According to Harpst, Cox Rabius pointed to several options in their meetings.

“They talked about several different things and several possible revenue streams, but I don’t want to speak for them,” said Harpst.

Platte City Administrator Keith Moody stated while nothing has been confirmed with Cox Rabius, he believes the developer may still implement a CID on the development if it’s approved by the board of aldermen.

The CID could consist of a special sales tax of as much as 1% on retail purchases made within the development.

“I presume that’s what they will do,” said Moody. “I haven’t actually confirmed that with Dina. They could use an additional property or sales tax-they’ve talked about using an additional sales tax.”

For several weeks, the school district’s argument in opposition to the TIF has revolved around a loss in potential property tax revenue, as well as the establishment of a precedent among other developers who will come into the district in the future.

Now Harpst says this potential agreement with the developer holds promise for the district.

“We didn’t (give up our property tax for the next 23 years),” said Harpst. “This (capital contribution) is based on the property tax and it’s better than the property tax because it’s a guaranteed amount.

“First, with property tax there’s no guarantee whoever’s paying property tax will pay it and second if someone would come in and develop that area, you don’t know what would be developed,” he continued.

As reported in previous issues of The Landmark, Harpst said the school district would need to be guaranteed $150,000-$156,000 per year from the project to make it economically feasible for the district.

After making that statement and potentially reaching an agreement with Cox Rabius, Harpst told The Landmark on Friday: “I’m pleased with the $133,000 a year. We pushed hard to get where we were.

“If the agreement comes about and we get that amount, it will be an excellent deal for the school district and it will accomplish what we set out to in the beginning,” said Harpst, "which is the equivalent amount of taxes and we don’t give away tax dollars through the TIF. Instead we’re going to get a flat amount for 20 years.”

Harpst said he doesn’t believe the district crumbled to the developer.

“Anybody that looks at it that way is missing something. I see it as nothing but a positive. I’m just hopeful that it all comes about. It’s a long way from becoming a done deal,” he stated.

Attorneys from both sides will be working out the details of a potential pact, Cox and Harpst both indicated.

Harpst feels like the district received exactly what it had set out to do in the beginning.

“We got what we wanted. We got the equivalent of property tax and we’re outside the TIF,” said Harpst. “We’re not having anything TIFed and we’re realizing the full revenue.”

Harpst explained that R-3 currently has two other agreements similar to the one that may be reached with Cox Rabius, pointing to Harley-Davidson and Barry Towne.

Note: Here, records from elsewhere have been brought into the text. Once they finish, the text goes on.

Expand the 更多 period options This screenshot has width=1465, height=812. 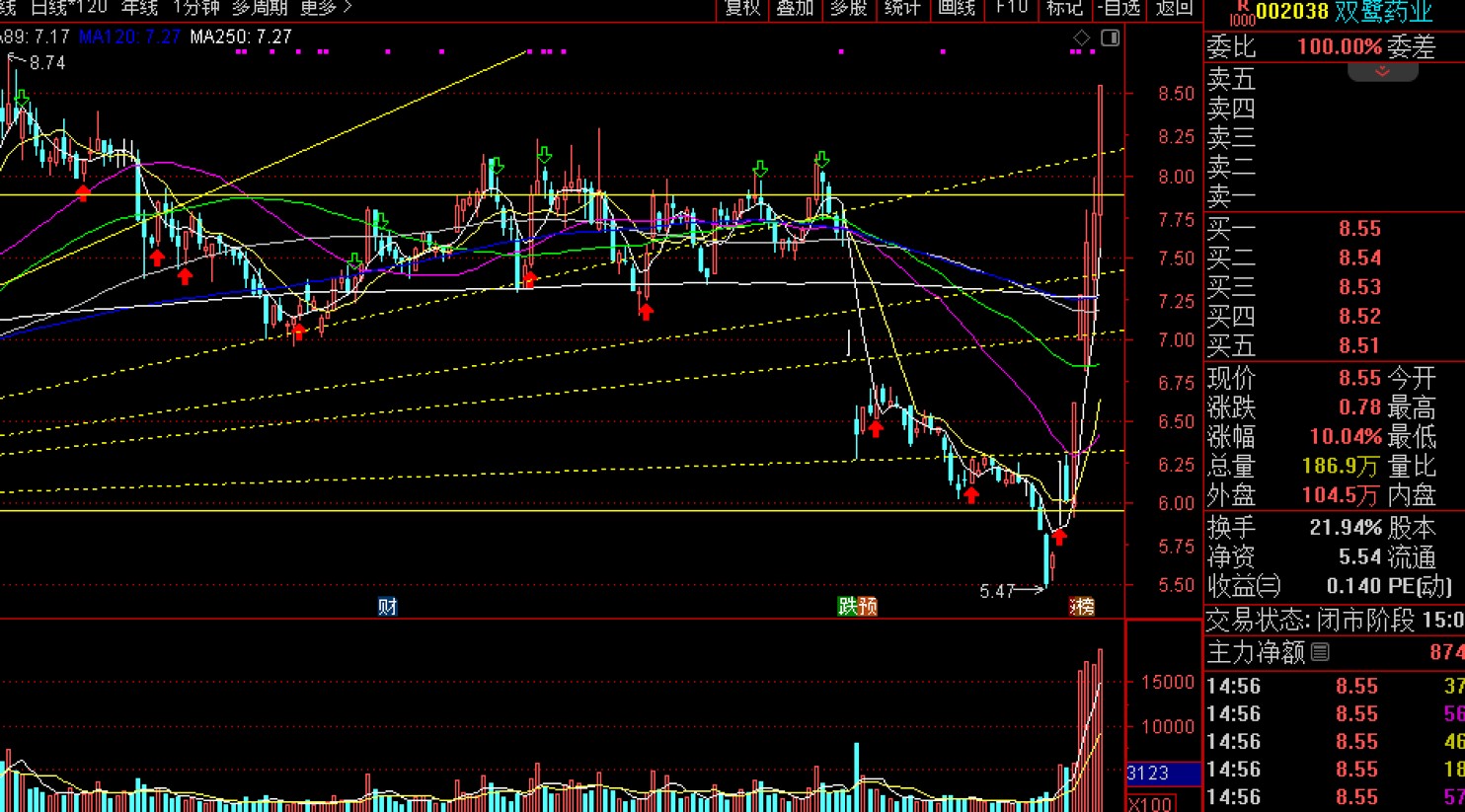point(325,8)
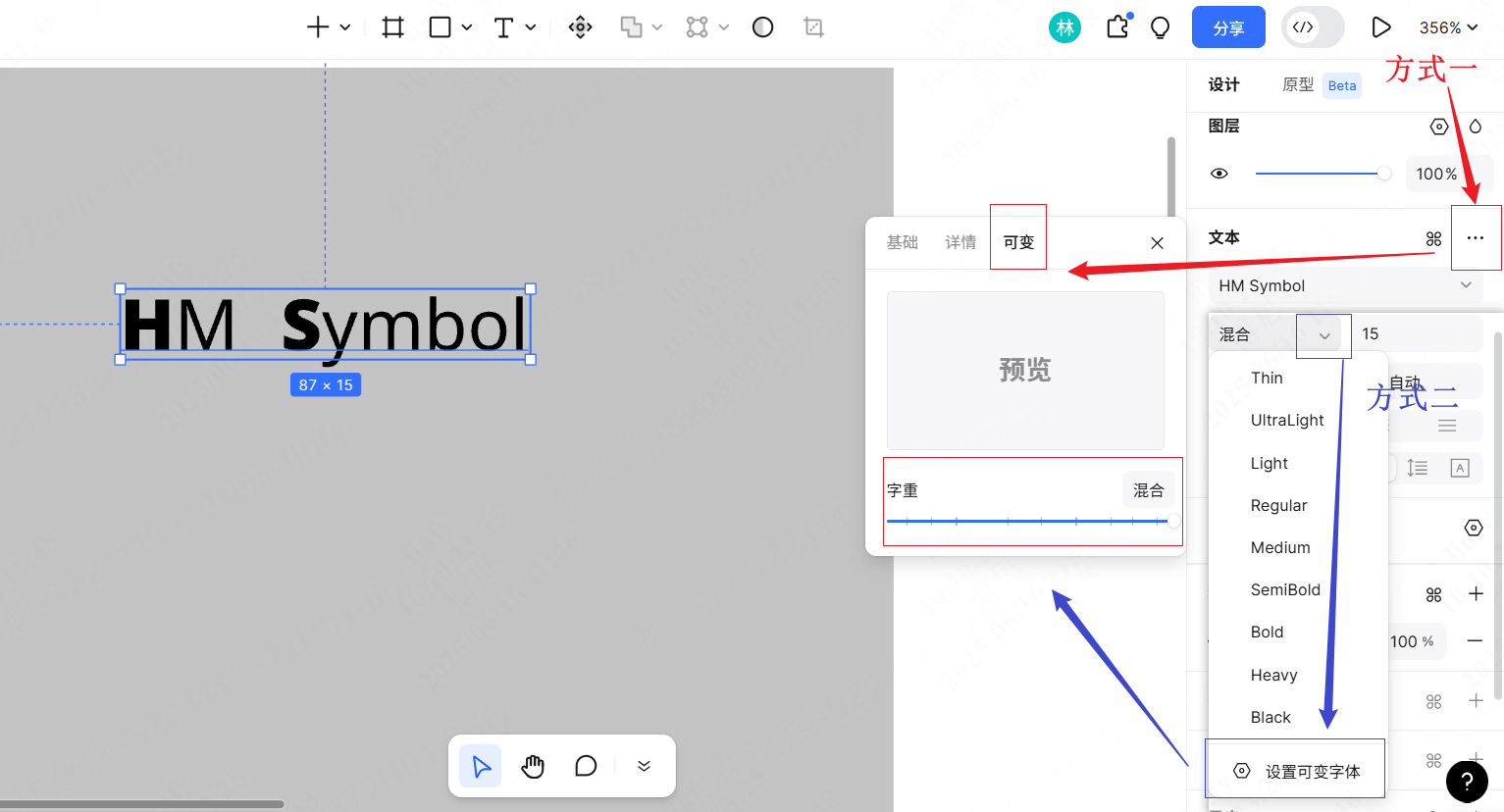Click the play prototype preview icon

1380,27
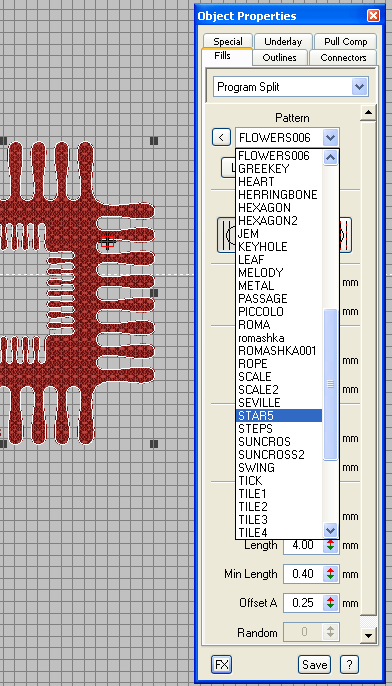Adjust Min Length using spinner arrows
The image size is (392, 686).
pyautogui.click(x=331, y=574)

“It’s business as usual as far as the way we did other TIF’s,” he stated.

R-3 board member Trish Stinnett said she feels the district was forced to make a decision because city officials were determined to see this project happen.

“I felt as though we were backed into a corner and given an ultimatum,” said Stinnett. “I believe regardless of the majority vote by the TIF Commission, the City of Platte City supported the TIF and we risked getting nothing for our schools. The choice we made was what was best for our school district, not necessarily what was best for the other entities. I felt a moral obligation to do what was best for our students.”

Fellow board member Mary Temperelli stated she also felt the Shoppes at North Gate proposal may continue through to development despite R-3’s initial opposition.

“I thought it was possible that things would possibly proceed without any agreement being reached with us losing out and I felt like we should reach an agreement while we still had an opportunity to do that,” said Temperelli.